L'exemple de Quiet City en tant que marketing viral sanctionné est assez récent, et rien ne permet pour le moment de savoir si cette démarche sera reprise. Il n'est pas impossible que le professeur d'université, trois jours après avoir fait son Tweet obligatoire, utilise le même moyen de diffusion pour se rétracter : « Désolé pour la publicité de l'autre jour. Le bouquin est nul; passez votre tour ».
N'empêche, tant qu'à devoir subir l'assaut de la publicité quotidiennement, aussi bien qu'elle vienne des membres de notre entourage que de notre téléviseur...
[1] Le terme est tiré de l'essai de Seth Godin, Unleashing the Ideavirus, New York, Hyperion, 2001. Godin souligne par ailleurs la désuétude de cette approche : « Marketing by interrupting people isn’t cost-effective anymore. You can’t afford to seek out people and send the unwanted marketing messages, in large groups, and hope that some will send you money. » (p. 15).

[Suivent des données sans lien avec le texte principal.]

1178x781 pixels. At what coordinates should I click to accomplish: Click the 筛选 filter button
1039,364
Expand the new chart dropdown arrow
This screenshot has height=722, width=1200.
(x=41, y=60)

[2] À cet effet, consulter : Jurvertson, Steve et Draper, Tim. « Viral Marketing phenomenon explained », dans Draper Fisher Jurvertson, 1er janvier 1997, en ligne : http://www.dfj.com/news/article_26.shtml (consulté le 19 novembre 2010).
[3] Ce phénomène est exploré en détail dans l'essai de Naomi Klein, No Logo, paru en 1999 et réédité pour son 10e anniversaire chez Picador (Naomi Klein, No Logo, New York : Picador Press, 2009).